Gather every line in the items below that contains the word "count", and copy each of those lines in full.

## begin

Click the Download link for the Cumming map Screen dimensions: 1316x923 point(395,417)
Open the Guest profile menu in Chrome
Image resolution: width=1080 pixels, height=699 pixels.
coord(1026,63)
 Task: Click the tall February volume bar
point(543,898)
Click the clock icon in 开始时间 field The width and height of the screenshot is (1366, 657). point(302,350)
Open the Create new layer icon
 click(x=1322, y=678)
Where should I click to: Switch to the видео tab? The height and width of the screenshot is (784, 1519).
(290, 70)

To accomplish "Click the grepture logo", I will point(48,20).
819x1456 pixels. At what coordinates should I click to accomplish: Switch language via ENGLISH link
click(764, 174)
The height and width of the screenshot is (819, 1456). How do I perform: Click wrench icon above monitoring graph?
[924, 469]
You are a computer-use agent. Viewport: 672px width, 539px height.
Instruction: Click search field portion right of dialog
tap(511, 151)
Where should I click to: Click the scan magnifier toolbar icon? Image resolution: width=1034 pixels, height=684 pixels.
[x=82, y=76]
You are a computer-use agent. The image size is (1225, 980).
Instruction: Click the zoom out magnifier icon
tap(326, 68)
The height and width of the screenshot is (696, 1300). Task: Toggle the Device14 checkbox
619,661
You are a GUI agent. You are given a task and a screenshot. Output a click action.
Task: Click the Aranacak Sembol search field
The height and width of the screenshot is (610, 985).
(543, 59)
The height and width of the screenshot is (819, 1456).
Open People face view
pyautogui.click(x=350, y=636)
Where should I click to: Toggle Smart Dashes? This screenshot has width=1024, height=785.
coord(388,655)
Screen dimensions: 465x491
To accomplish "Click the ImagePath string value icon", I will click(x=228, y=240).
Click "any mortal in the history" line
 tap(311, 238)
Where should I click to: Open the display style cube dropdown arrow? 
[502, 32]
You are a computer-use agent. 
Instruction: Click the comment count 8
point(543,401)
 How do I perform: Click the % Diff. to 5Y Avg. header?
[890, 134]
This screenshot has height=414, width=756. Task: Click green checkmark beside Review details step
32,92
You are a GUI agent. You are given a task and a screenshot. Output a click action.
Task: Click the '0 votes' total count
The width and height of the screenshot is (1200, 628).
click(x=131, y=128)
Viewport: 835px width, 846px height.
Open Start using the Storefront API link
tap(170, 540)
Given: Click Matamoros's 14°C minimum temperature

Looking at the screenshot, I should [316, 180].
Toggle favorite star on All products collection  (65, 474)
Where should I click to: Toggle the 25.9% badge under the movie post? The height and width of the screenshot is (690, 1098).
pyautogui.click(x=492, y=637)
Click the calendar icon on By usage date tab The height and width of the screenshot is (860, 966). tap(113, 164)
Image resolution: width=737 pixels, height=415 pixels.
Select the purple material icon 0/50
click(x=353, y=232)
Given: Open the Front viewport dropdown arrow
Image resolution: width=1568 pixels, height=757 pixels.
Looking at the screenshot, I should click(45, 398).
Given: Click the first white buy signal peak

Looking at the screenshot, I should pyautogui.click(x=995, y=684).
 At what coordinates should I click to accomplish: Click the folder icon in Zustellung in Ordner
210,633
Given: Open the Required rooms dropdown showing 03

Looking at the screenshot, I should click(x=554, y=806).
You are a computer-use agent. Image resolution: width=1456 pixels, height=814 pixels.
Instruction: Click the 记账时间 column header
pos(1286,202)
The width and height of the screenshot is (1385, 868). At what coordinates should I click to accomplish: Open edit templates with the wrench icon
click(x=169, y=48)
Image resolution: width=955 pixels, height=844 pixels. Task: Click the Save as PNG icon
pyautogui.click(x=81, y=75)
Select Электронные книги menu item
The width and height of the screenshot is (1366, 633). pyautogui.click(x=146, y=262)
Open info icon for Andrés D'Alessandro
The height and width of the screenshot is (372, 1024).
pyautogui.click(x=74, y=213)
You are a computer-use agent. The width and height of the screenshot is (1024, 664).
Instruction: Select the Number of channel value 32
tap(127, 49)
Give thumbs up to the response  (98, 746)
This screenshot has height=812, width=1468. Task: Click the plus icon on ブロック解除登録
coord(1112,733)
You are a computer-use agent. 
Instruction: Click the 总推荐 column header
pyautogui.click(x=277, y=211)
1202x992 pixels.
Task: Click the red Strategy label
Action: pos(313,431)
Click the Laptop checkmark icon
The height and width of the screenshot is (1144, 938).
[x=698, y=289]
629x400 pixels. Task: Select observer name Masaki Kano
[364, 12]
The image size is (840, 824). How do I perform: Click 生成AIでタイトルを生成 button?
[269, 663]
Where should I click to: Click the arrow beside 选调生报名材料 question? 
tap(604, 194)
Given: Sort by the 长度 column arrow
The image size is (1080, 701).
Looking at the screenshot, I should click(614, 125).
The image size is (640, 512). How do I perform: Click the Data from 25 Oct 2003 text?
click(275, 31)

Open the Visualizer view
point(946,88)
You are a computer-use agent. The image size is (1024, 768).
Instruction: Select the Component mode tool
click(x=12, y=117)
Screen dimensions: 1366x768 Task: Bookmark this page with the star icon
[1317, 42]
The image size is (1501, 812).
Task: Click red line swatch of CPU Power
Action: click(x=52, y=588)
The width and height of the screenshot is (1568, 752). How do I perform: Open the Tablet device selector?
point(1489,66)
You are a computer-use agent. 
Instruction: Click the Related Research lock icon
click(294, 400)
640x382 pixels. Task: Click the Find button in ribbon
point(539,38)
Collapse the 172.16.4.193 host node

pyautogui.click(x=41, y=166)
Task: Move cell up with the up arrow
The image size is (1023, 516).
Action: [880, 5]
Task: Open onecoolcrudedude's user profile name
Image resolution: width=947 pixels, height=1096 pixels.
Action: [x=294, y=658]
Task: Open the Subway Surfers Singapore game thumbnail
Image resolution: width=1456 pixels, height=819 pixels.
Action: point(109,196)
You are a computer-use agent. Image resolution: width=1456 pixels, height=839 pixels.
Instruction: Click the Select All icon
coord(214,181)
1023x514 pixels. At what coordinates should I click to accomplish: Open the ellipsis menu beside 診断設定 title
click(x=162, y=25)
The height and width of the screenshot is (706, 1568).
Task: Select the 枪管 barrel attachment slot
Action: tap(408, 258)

## end

Solution
Instruction: Click the comment count 8
Task: Click the '0 votes' total count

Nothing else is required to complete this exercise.